I have done a lot of work in the public sector and many of the legal requirements constantly change and are not always logical. This can lead to contradictory requirements which software designers and particularly vendors can’t or won’t keep up with. Inevitably we end up with satellite procedures to catch edge cases. This is causing quite a lot of friction because of something I have started thinking about as Proof of Negative.

To prove a negative you have to access all information that has ever been – often to prove a positive you just need to find the one instance and then you can stop looking. Therefore it is on average harder to prove a negative than it is to prove a positive.

It was highlighted to me the other day when looking at a map.
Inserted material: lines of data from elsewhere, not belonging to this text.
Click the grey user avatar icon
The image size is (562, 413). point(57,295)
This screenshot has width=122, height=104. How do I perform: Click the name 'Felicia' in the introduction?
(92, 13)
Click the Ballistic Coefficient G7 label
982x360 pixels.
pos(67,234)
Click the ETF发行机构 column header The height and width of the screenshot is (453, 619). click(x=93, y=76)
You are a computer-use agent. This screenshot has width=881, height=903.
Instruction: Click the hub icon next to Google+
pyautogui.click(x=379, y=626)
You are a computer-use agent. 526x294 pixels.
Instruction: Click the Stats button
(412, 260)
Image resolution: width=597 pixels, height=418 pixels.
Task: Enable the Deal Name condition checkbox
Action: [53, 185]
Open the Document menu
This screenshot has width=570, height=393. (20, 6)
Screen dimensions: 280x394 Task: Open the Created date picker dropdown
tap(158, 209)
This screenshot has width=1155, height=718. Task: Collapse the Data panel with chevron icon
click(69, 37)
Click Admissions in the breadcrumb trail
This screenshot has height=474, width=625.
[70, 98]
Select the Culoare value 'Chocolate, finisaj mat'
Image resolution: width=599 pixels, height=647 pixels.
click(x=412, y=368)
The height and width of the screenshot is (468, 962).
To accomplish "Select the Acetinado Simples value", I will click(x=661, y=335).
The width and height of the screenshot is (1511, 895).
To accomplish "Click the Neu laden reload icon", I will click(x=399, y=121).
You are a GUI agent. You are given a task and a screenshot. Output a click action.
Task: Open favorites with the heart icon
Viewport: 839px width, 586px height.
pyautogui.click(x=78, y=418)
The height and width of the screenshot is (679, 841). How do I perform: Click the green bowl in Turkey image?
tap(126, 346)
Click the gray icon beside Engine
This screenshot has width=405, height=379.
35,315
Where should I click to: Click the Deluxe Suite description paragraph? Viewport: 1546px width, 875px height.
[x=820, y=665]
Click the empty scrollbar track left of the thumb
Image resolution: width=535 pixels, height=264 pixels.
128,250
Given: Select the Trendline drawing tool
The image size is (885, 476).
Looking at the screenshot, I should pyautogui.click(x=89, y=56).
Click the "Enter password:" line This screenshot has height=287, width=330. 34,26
We were looking for a planning application and we were certain it existed. We had no reason to presume it didn’t exist however we were unable to find it. I eventually went to the map and looked at every planning application in an area none existed and so the conclusion was that it had never existed – time consuming but highlighted to me the importance of having all the information in one format that was easily comparable. Quite often switching between systems there are reconciliation issues either gaps or overlaps or the search options are wildly different which leaves you needing then to reconcile between searches additional difficulty and additional time.

So something to keep in mind when moving data about (Try and keep it in one easily searchable place ) Still nice to discover or should I say re-discover a fundamental truth .. It is sometimes referred to as the philosophic burden of proof and has been debated and thought about extensively.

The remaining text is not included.